第2話「自己紹介と慣れ合い」

「自己紹介を始めます。」

先生の声の声と共にお辞儀をする生徒達、そして、出席番号1番「天方 髻(あまかた けい)」が呼ばれる。


「では出席番号1番からどうぞ!」


黒板の前まで移動して自己紹介を始める。

天方は思わずカラカラの喉で唾を飲む。

そして緊張のせいか両腕を真っ直ぐ下に伸ばして汗っ気のある手のひらをグー、顔は強ばり声は弱々しくも強引に震えていた。


「あ、天方、け、け、髻ですっ!」

き、緊張し過ぎて声が上手く出ないっ!


天方の緊張しきった姿に先生は、息子でも見るような眼をして「落ち着いて」と優しく投げ掛ける。


天方は一旦リラックスしようとふーっと深く深呼吸をして肩、腕、手、指の力を抜いて仕切り直した。

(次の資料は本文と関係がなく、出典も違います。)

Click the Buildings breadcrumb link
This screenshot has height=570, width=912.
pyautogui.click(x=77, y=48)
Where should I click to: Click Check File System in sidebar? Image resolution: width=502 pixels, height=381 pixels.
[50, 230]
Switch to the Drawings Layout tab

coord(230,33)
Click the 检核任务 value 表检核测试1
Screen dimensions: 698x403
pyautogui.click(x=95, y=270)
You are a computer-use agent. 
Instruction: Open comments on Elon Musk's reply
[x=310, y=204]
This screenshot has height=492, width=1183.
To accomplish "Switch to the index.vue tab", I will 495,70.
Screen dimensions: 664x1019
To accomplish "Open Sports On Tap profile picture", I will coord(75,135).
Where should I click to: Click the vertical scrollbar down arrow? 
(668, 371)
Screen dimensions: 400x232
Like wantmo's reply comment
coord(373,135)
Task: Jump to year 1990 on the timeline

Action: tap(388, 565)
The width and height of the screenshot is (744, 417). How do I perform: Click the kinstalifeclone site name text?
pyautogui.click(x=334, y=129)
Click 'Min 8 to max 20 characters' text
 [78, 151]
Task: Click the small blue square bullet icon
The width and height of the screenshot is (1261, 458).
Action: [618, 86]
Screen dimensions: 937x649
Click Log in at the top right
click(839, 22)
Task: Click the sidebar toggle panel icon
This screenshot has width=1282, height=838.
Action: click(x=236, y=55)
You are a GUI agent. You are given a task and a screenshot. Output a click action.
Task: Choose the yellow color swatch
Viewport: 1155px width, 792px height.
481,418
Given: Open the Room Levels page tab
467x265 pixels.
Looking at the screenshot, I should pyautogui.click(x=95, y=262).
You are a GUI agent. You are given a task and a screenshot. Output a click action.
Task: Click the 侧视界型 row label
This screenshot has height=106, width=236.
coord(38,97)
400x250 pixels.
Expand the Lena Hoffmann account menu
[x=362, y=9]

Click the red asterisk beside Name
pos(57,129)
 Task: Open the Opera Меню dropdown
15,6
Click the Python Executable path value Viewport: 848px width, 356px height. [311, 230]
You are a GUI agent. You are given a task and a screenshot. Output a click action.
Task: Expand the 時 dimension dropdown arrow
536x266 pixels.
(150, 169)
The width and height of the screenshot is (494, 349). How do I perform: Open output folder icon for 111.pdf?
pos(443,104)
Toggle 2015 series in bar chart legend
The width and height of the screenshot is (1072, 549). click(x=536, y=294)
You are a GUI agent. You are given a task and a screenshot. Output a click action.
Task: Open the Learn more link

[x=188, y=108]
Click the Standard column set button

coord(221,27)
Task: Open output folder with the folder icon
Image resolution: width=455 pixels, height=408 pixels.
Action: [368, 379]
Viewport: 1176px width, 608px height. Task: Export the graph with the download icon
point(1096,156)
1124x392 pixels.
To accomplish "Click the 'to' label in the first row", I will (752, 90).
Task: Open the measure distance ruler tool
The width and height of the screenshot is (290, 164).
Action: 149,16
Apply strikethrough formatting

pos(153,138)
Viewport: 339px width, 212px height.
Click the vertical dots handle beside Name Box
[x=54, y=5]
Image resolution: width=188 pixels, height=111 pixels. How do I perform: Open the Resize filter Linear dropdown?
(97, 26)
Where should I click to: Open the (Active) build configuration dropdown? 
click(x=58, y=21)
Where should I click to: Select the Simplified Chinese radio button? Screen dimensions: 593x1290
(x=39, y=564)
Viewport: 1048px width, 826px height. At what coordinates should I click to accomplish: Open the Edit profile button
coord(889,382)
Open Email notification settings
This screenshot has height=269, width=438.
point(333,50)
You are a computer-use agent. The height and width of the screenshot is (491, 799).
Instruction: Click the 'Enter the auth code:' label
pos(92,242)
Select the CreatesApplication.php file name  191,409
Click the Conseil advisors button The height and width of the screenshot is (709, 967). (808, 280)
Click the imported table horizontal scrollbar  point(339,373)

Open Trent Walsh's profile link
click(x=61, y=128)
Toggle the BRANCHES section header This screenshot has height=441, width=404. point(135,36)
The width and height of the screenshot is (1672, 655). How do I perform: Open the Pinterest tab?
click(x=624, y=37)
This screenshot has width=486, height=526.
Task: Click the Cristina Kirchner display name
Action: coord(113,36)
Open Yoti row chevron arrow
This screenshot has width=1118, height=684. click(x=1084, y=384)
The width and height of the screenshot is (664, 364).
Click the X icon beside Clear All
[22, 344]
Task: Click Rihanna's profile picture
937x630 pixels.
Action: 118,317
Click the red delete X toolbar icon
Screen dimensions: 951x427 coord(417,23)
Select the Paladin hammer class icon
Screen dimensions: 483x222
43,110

「天方 髻です。僕の好きな科目は……えーと……特に無いです!」

み、ミスったー!やばいやばいやばいやばい……


それでもやはり緊張していた。


周囲に小さい笑いが起こる、そして先生はちょっと周りを見渡して「無いんかいっ!」とツッコミを入れると、笑いの声の大きさに拍車がかかり天方も、つられてクスッと吹き出した。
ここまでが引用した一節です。